[Opening Data extracts section]
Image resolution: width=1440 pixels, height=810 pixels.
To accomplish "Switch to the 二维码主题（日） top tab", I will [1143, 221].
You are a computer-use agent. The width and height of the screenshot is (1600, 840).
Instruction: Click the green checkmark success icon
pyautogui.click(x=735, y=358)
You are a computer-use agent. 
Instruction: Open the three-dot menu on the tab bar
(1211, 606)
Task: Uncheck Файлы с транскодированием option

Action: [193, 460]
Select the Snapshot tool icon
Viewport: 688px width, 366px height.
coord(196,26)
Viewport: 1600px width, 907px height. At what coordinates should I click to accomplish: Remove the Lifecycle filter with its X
[Closing Data extracts section]
_Exercise goal_:
Nothing in the records may change; output all of them exactly.

_Finished task_:
Image resolution: width=1440 pixels, height=810 pixels.
To accomplish "Switch to the 二维码主题（日） top tab", I will [1143, 221].
You are a computer-use agent. The width and height of the screenshot is (1600, 840).
Instruction: Click the green checkmark success icon
pyautogui.click(x=735, y=358)
You are a computer-use agent. 
Instruction: Open the three-dot menu on the tab bar
(1211, 606)
Task: Uncheck Файлы с транскодированием option

Action: [193, 460]
Select the Snapshot tool icon
Viewport: 688px width, 366px height.
coord(196,26)
Viewport: 1600px width, 907px height. At what coordinates should I click to accomplish: Remove the Lifecycle filter with its X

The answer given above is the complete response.